Health care law (including regulatory and compliance issues, public health law, medical ethics, and life sciences), with digressions into constitutional law, statutory interpretation, poetry, and other things that matter
Friday, July 18, 2003
[Self-]analyze this.
Today's on-line health edition of The Wall Street Journal has an article in its "Science Journal" (requires subscription) about evolutionary psychology and mate selection. Evolutionary psychologists claim that the better looking a woman is, the more she expects from a mate in terms of status, wealth, and power. It works the other way around, too, hence the "trophy wife" title for this theory. (Anna Nicole and J. Howard Marshall are the poster kids for this one.) It turns out that Cornell researchers have an alternative explanation that explains the data even better: we look for mates who have traits that we see in ourselves (i.e., "likes attract").
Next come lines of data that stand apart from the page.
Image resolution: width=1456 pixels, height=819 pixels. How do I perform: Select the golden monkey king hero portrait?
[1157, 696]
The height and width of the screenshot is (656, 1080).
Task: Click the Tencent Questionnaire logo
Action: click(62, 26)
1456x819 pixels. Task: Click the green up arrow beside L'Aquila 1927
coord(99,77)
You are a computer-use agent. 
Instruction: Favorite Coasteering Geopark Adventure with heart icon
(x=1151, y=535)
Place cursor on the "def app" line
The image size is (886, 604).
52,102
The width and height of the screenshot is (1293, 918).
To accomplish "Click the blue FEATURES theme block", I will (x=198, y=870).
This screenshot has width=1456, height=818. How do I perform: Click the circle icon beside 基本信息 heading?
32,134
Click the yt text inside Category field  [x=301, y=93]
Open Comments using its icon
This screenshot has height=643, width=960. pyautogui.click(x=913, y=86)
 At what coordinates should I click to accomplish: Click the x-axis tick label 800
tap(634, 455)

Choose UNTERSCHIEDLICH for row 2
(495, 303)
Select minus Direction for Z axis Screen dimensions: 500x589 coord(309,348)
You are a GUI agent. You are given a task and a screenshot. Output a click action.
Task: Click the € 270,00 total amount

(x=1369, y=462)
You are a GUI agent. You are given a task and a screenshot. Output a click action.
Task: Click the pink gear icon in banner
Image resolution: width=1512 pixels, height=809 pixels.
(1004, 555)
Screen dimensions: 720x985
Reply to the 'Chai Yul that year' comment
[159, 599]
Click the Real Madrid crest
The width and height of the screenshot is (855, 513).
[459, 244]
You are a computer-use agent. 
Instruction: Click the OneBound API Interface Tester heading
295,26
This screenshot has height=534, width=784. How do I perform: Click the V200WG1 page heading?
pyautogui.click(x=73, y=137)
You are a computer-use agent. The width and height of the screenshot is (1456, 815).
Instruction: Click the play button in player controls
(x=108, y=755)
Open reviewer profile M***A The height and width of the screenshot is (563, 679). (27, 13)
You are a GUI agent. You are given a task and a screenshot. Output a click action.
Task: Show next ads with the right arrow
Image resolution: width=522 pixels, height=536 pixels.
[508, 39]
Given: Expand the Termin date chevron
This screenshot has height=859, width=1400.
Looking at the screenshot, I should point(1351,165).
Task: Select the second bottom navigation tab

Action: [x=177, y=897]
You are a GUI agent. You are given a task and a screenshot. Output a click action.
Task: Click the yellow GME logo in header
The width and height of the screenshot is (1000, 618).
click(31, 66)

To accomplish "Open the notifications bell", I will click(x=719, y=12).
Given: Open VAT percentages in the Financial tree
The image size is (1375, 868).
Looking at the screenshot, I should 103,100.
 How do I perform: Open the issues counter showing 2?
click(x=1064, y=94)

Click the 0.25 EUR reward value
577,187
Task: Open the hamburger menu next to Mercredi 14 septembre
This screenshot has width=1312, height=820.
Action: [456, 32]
The article concludes: "There's only one problem with the notion that we look for mates who resemble ourselves: We generally stink at self-evaluation. 'People tend to be blissfully unaware of their incompetence,' concludes a study by Cornell and University of Illinois at Urbana-Champaign scientists in the journal Psychological Science. 'Where they lack skill or knowledge, they greatly overestimate their expertise and talent, thinking they are doing just fine when, in fact, they are doing quite poorly.'" This may explain why deans like student evaluations as much as they do.